The theory of criticism embraces the "humanities," in their educational aspect, according to our principle that it is criticism and not literature which is directly taught and learned. Hence a sense of bewilderment about the theory of criticism is readily projected as a concern over the "fate" or "plight" of the humanities. The breaking down of barriers within criticism would therefore have the long-run effect of making critics more aware of the external relations of criticism as a whole with other disciplines. This last subject is one on which I make a few final comments only be cause it seems to me that it would be an excess of prudence, in fact [342] hardly honest, to shrink altogether from the larger issues of the questions here discussed.

The production of art is usually described in the "creative" metaphors of organic life. There is a curious tendency in human life to imitate some of the aspects of "lower" forms of existence, like the rituals which imitate the subtle synchronizations with the rhythms of the turning year that vegetable life makes. It is not in itself unreasonable that human culture would unconsciously assume the rhythms of an organism. Artists tend to imitate their predecessors in a slightly more sophisticated way, thus producing a tradition of cultural aging which goes on until some large change interrupts the process and starts it over again. Hence the containing form of historical criticism may well be some quasi-organic rhythm of cultural aging, such as is postulated in one form or another by most of the philosophical historians of our time, most explicitly by Spengler. The conception of our own time as a "late" phase of a "Western" culture of which the Middle Ages was the youth, and as a phase resembling the Roman phase of an earlier Classical culture, is in practice taken for granted by everyone today, and seems to be one of the inevitable categories of the contemporary outlook. The progression of modes traced in the first essay seems to have some analogy to this view of cultural history.

Any such view, if adopted, could be decorated metaphysically to suit the tenant: but there is no reason why it should be "fatalistic," unless it is fatalism to say that one gets older every year, nor why it should include any theory of inevitable cycles in history or a pre-ordained future. Certainly it should not be perverted into a basis for rhetorical value-judgements. We get these, for instance, in the sentimental view of medieval culture which sees it as a gigantic synthesis followed by a progressive disintegration which has subdivided and specialized until it has finally landed us all in the Pretty Pass which we are in today. A movement which will restore some thing of the unity of medieval culture to the modern world, or some other qualities of it, has been hailed in one form or other in nearly every generation since the middle of the eighteenth century. Subsidiary forms of the same view are present in the people who cannot listen with pleasure to any music later than Mozart, or whatever terminal they choose; in the Marxists who speak of the decadence of capitalist culture; in the alarmists who speak of a [343] return to a new Dark Ages, and so on. All these have a more or less muddled version of some quasi-organic theory of history as their basis.

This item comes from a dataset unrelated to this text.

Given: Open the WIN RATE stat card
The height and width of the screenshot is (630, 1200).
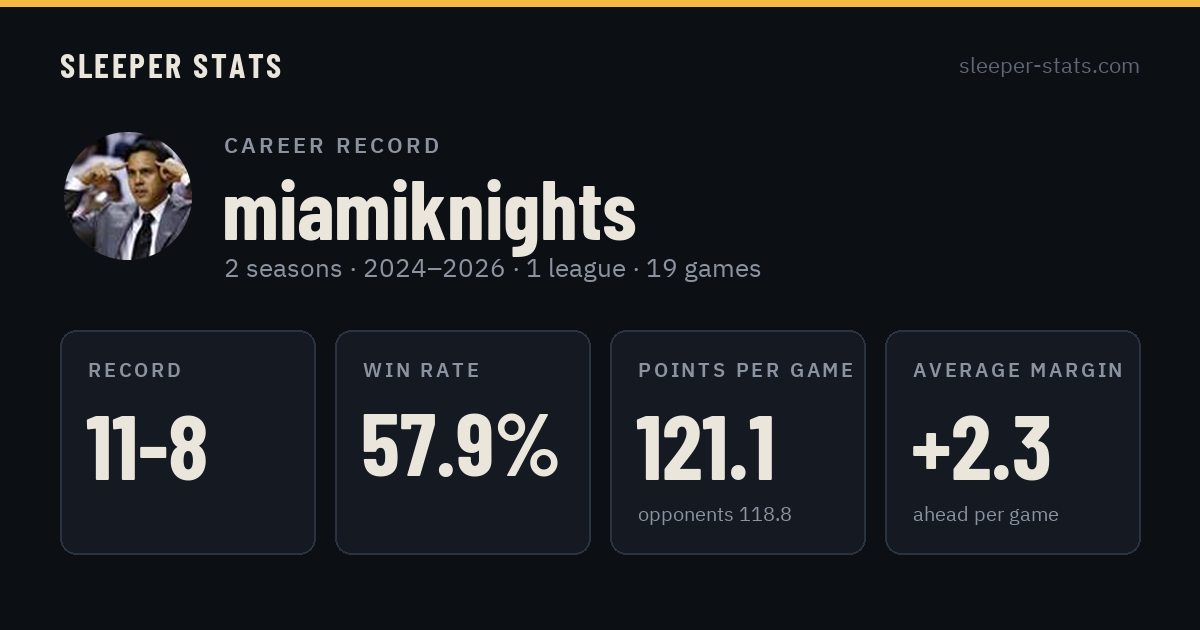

It is a commonplace of criticism that art does not evolve or improve: it produces the classic or model. One can still buy books narrating the "development" of painting from the Stone Age to Picasso, but they show no development, only a series of mutations in skill, Picasso being on much the same level as his Magdalenian ancestors. Every once in a while we experience in the arts a feeling of definitive revelation. This, we may feel after a Palestrina motet or a Mozart divertimento, is the voice of music itself: this is the kind of thing that music was invented to say. Here is a simplicity which makes us realize that the simple is the opposite of the commonplace, a feeling that the boundaries of possible expression in the art have been reached for all time. This feeling belongs to direct experience, not to criticism, but it suggests the critical principle that the profoundest experiences possible to obtain in the arts are available in the art already produced.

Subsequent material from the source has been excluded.